Nossa escola foi transformada em abrigo para pessoas deslocadas antes que fosse destruído Por ataques aéreos israelenses em 3 de agosto de 2024. Mesmo após essas terríveis notícias, não consegui chegar a Malak.
Encontrando uns aos outros novamente
Depois de mais de um ano não conseguir entrar em contato com meu amigo, uma manhã de janeiro de 2025, enquanto em nosso abrigo em Rafah, recebi uma ligação de um número desconhecido. Fiquei muito feliz quando ouvi a voz de Malak. Ela estava feliz e animada por falar comigo, mas parecia exausta.
Perguntei a ela como ela e sua família estavam e sobre seu irmão Khaled, lembrando que ele precisava de medicação. Ela me disse que eles estavam morando em uma barraca na área de Al-Mawasi, em Rafah, a poucos quilômetros de onde minha família estava se abrigando.
Malak estava ansioso para falar. Ela compartilhou como sua família havia sido deslocada repetidamente em Gaza. Nossa conversa também nos levou de volta aos bons dias do Sheikh Radwan – para nossas casas, nossa escola e tudo o que costumávamos fazer antes da guerra.
Antes de terminar a ligação, prometi visitar e levar Malak e sua família ao nosso abrigo. Eu pensei que seria mais seguro para eles estarem no mesmo abrigo que o nosso, porque nosso prédio é feito de pedra, enquanto Malak estava morando em uma barraca.
Dois dias depois, em 8 de janeiro, fiz planos com minha mãe para visitar Malak. Liguei para ela para confirmar. A irmã mais nova de Malak, Farah, respondeu, chorando amargamente. “Malak se foi”, ela soluçou. “Ela foi martirizada ao amanhecer por uma bala enquanto dormia em nossa barraca.”
Eu não conseguia ouvir. Ou talvez eu não quisesse acreditar no que Farah estava dizendo. Meu coração doía além das palavras. Desliguei o telefone, sentindo -me engasgado com minhas lágrimas. Eu me virei para minha mãe. “Malak se foi.”
Juntos, na morte
No dia seguinte, minha mãe e eu fomos visitar a família de Malak para oferecer nossas condolências. Encontramos a barraca dela destruída por buracos de bala. Mas ninguém estava lá. Seus vizinhos, que também estavam em tendas, nos disseram que Khaled havia falecido naquela manhã. Sua doença piorou sem acesso ao remédio, e a dor pela morte de sua irmã quebrou seu espírito. A família foi enterrá -lo.
Lembrei -me de minhas palavras da nossa conversa no pátio da escola.
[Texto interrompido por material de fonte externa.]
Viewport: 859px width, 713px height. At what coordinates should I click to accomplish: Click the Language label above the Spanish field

Eu nunca imaginei que Malak pudesse morrer e que Khaled a seguiria logo depois. Eles foram enterrados lado a lado. Mesmo na morte, Khaled não se separaria dela.
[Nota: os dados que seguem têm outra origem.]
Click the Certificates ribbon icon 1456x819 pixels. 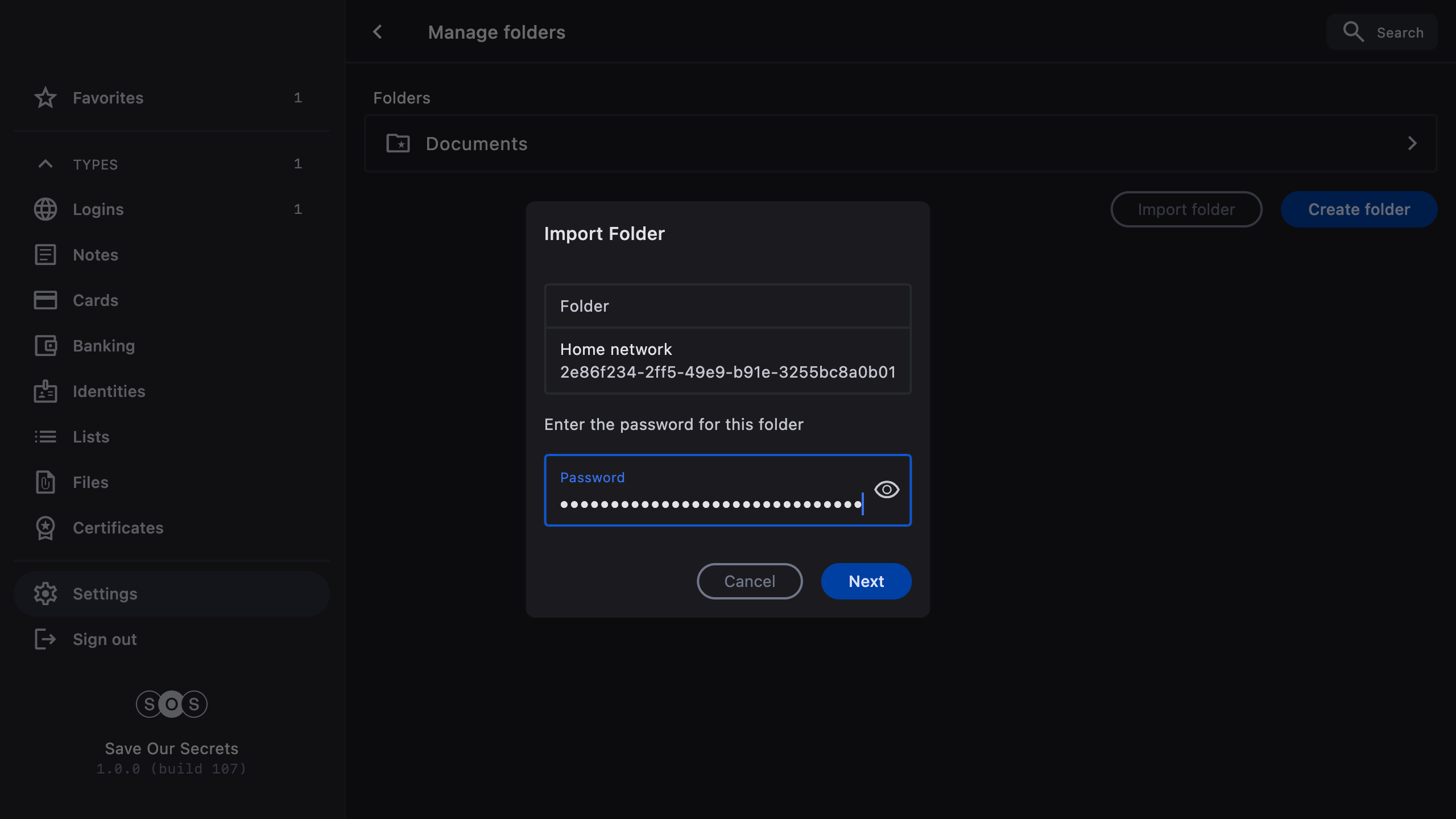45,528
Quem disparou aquela bala letal em Malak? Por que eles a mataram? Ela era uma ameaça para os soldados enquanto dormia? Eles temiam seus sonhos de retornar a Ramla?
Adeus, meu querido amigo. Eu nunca vou te esquecer. Vou plantar uma oliveira em seu nome e trarei aqueles que permanecerão de sua família para ficar conosco e cuidar deles como você teria feito.